Panelists:
Facilitator: Pedro Barata
Terry Wotherspoon, Professor of sociology, University of Saskatchewan
Marie Pierce, Executive Director, Canadian School Boards Association
Peter Donnelly, Director, Centre for Sport Policy Studies, University of Toronto
Schools don’t just affect society — they’re a microcosm of society, for good or bad. That was the consensus at the Public Education and Recreation seminar Thursday afternoon.
Terry Wotherspoon said schools should encourage “participation both in its own right and as a gateway to broader participation.”
Despite disagreements on what an inclusive school should look like, everyone agreed that the failure of schools to be inclusive has a long-term effect on the inclusiveness of society at large.

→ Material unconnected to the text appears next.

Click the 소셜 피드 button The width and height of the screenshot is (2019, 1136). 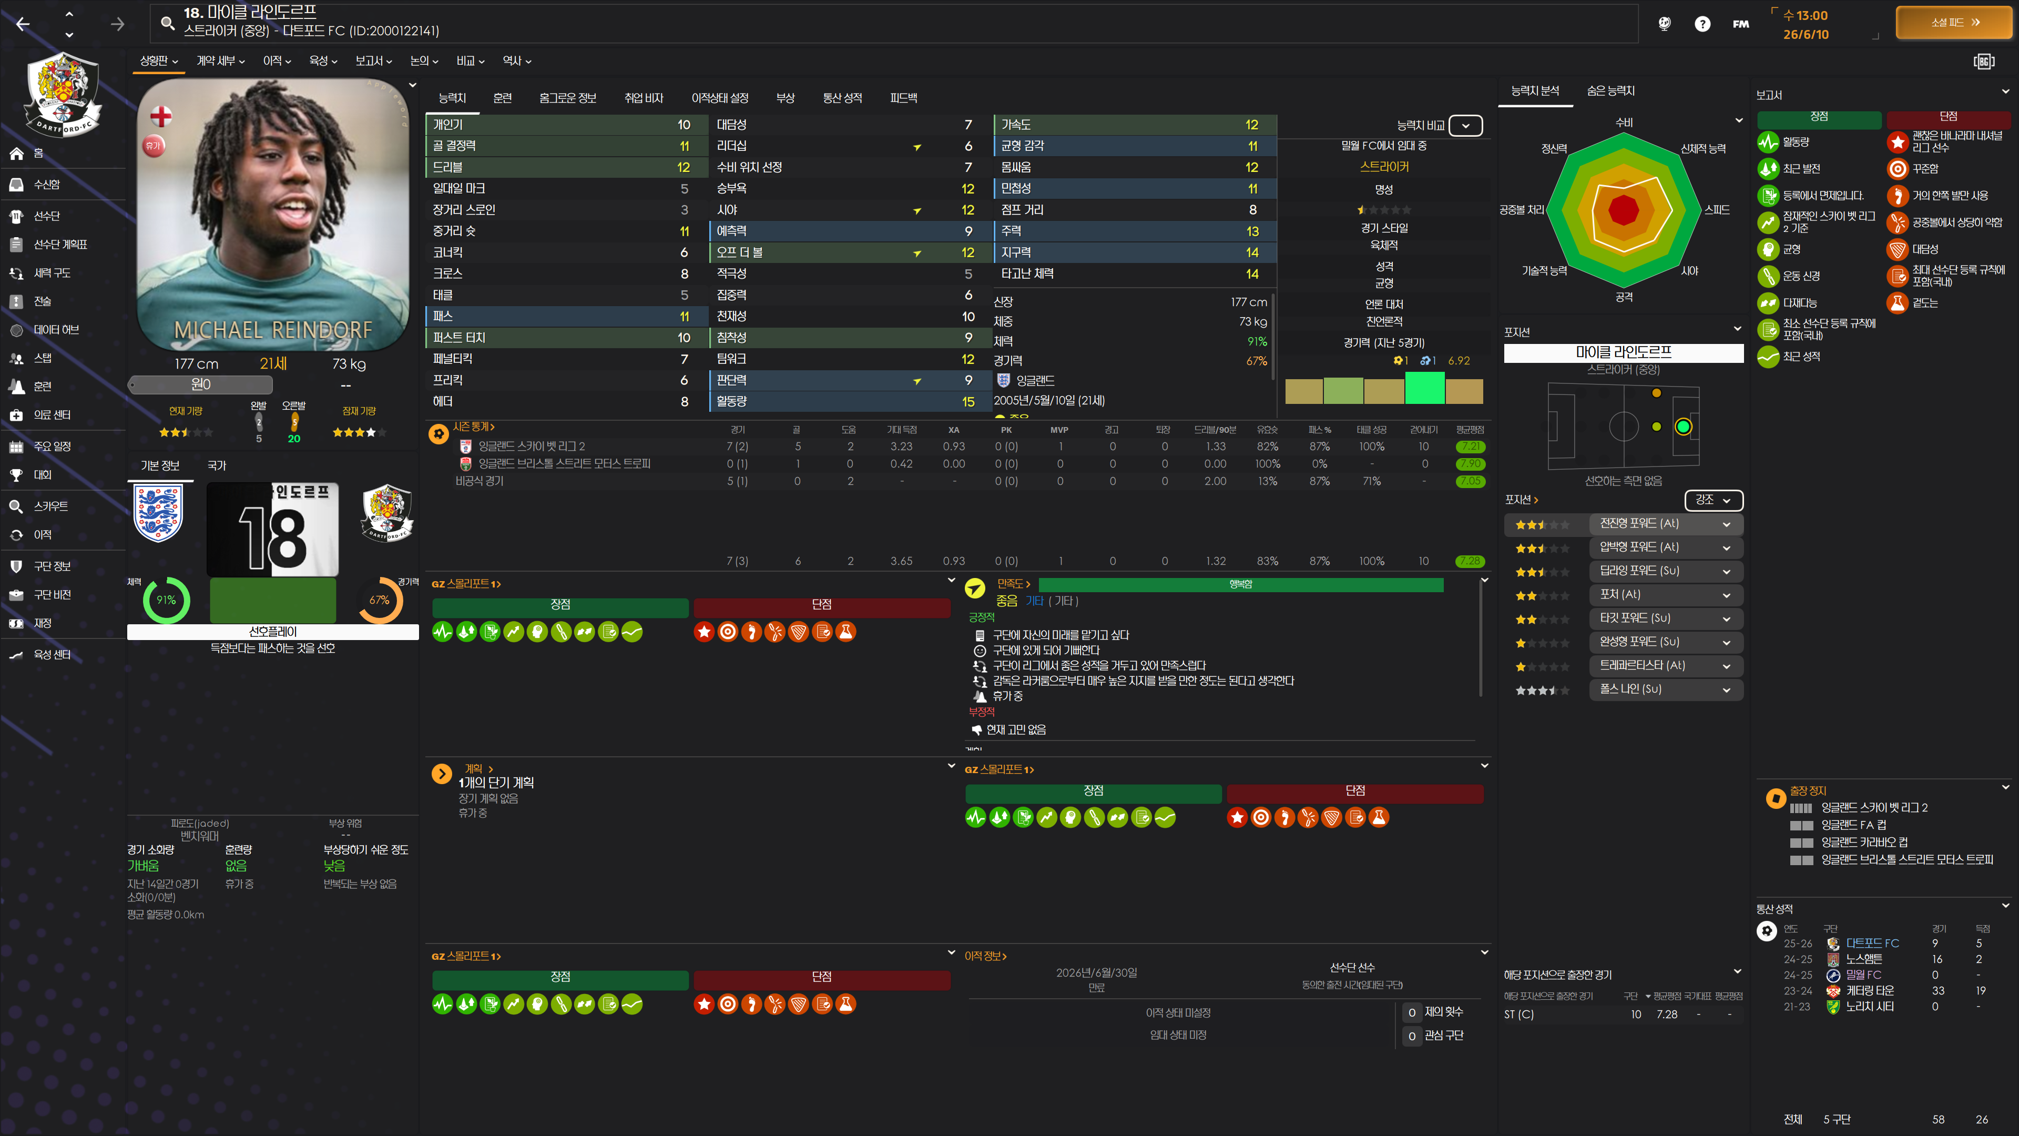point(1954,23)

“The question is how to include schools in our community, so they don’t just pump kids into the economy, but so that they’re more than that,” said Pedro Barata after the discussion.
Marie Pierce stressed that those parts of the education which have been considered “extras” are a fundamental part of the work of the education system.
“Our education system is not solely concerned with academic development. Citizenship is equally important.”
Pierce, like her colleagues on the panel, spoke of citizenship as an inclusive concept. The qualities of an inclusive society, she said, are the qualities of an inclusive school: acceptance of diversity, sharing of responsibility, and mutual respect, among others.
An inclusive society must also eliminate practical barriers. The Canadian School Boards Association just finished a two-year study of the effects of poverty on education. “Inclusion”, in the minds of many school administrators, had always referred to special education. Now, Pierce said, schools are being forced to broaden their horizons.
“School systems are not solely about education. Schools have to deal with children who are hungry, who are coming to school without adequate winter clothing, who are coming to school with learning disabilities.”
Peter Donnelly argued that without access, questions of participation become moot. Access, he said, is increasingly threatened because the world of recreation is shunted aside or put out of reach of disadvantaged people.
“Sport is the biggest part of the voluntary sector, and yet it’s marginalized.”
His experience in the world of sport has convinced him that user fees, reliance on private-sector funding for recreation and the elimination of extra-curricular activities in schools will exclude many children. Some children’s path to the worlds of work and higher education, and to self-esteem, comes through recreation.
Donnelly pointed out that in Ontario, there is a generation who will have spent a good chunk of their school years without extra-curricular activity because of the work-to-rule policy adopted by Ontario teachers in response to the Conservative government’s polices over the last two years. In fact, all the speakers and the participants in the discussion found themselves returning to the broader policy context, especially when they mentioned resources.
Nonetheless, all the speakers said they found reason to hope in the willingness of most players to talk about social inclusion. “I’ve worked with school boards for 15 years, and I’m still optimistic,” said Pierce.